This world must be glass,
It is cracked, and less by the hour, Its fragments will fly...
Lope de Vega's verse, written several hundred years ago, could now be applied to life in the 21st century. The world is still glass and therefore still fragile. We try to gird it with the protective layers of utopian ideas. The ideas are permeated with the desire to save the world or improve it, either protective, or else disastrous. Perhaps it isn't only that we're peering into this world, but that it's also looking back at us. And every time a new world is born, it reflects us and our attitude towards it. Liana Davidyan presents her thoughts about this theory of the world and human synergy.
In trying to make sense of what life is, my childhood self came up with a theory of embedded worlds. It was an intricately layered infinitude, in which, on Earth, a person could presumably be the Higher Force to an ant, whereas, to some other being in some other world of the Universe, the ants themselves might assume the Higher position. Worlds, like myths, formed one into another, again and again, ad infinitum. It was fascinating. Only later, at university, did I discover Kant, and his attractive and incomprehensible thing in it self theory.
Whenever I'm in an interview, I'm always awaiting the questions that are most important to me. How do you want to see the world? Do you really believe the world could be perfect? What inspires you to do what you do? Why be ahead of the times? Wouldn't it be easier just to follow the path of the majority? Maybe so, and it's only natural that the answers to these questions remain out of the box. That's because they sound both romantic and implausible. Simply put, I want the world I live in to be a better one. I want to know that, for any little girl walking to school every morning, year after year, the harmony of the world and its balance are more than just an elusive utopia. And even if I am just an ant from one world's perspective, from another, I could be an important decisive force. Because, it seems to me, the world is a turbulent ocean, constantly changing beneath its mirrored surface. It reflects whatever is gazing at it. If you listen to the world, if you pay attention to signs, if you accept reality as it is being revealed to you, then the real one takes on real features and starts behaving of its own accord.
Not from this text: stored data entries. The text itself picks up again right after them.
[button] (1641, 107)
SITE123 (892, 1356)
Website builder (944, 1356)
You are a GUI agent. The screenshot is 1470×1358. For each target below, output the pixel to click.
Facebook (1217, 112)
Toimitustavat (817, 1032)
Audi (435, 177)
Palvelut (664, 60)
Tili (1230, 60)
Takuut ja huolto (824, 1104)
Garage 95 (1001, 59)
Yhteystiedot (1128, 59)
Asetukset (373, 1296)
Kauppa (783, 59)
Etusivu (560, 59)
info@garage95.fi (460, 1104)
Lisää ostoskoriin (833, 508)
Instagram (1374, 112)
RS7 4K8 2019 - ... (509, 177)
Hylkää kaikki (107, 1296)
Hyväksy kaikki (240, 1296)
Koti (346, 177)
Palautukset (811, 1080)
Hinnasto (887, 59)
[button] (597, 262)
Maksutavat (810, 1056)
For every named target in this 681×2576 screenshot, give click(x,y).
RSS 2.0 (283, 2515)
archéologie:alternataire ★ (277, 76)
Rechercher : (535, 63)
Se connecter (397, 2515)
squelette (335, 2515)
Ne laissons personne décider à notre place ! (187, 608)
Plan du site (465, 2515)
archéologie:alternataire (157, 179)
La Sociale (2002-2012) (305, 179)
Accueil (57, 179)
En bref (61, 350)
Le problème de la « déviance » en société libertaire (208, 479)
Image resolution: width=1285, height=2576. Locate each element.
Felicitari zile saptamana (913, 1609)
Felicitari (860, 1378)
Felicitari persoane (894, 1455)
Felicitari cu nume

My first driver would silently sulk at length as I made comments on his actions behind the wheel. "Slow down!" "Watch out!" "Not so fast!" "Careful on that left turn!" "I know you have the right of way, but let that guy in!"
One time, when he couldn't stand it anymore, he asked, "Liana Lenserovna, why are you telling me to let the guy in? I mean, this is how everyone is driving. Nobody's letting him in".
"Are you saying you like it when you're the one not being let in?"
"No".
"Well, take the chance to set an example. Be kind to someone".
Every action is like a stone thrown into water, forming circles of ripples and waves. Actions create inertia that inspires the steps of others, both on a visible and subconscious level.
After that short dialogue, we started playing a game. "Let's see what happens if you let that one in". A couple of months later, my driver admitted that people on the road had started being more polite to him since our game began. And, my favourite part, he had changed his driving habits for good, even when I wasn't there. It was a small, seemingly insignificant step on the road to utopia. That's how I see it.
In the end, utopia remains utopia, yes, in that it's impossible to reach. It's just there, beyond the horizon. Ideal. Hidden. No matter how you close you come to it, you can't quite get there. But if you just stand still, the distance between us and it will only grow. If you take at least one step closer, and then you do that every day, you can feel its breath, warm and reliable. It's a thing in itself. It's inside you and everywhere. It contains the answers to all of life's questions. Even those you've never asked yourself. Some might call it paradise. Some, a utopia. I prefer to call it an oasis. It's a mirage. Very real. Man-made.
Created by your thoughts and actions, intertwined with expectation and memory.
The more you "cultivate" it, the more it grows, the more it lets new people in. They're infected with its light energy. And at the same time you nourish it. It feeds off of you. It's like the Avatar planet, in which everything is one. On Earth, bonds are torn; on the other, that we create, parallel to our reality, good always overcomes evil. Because there is no evil. There is life, woven out of our inner worlds.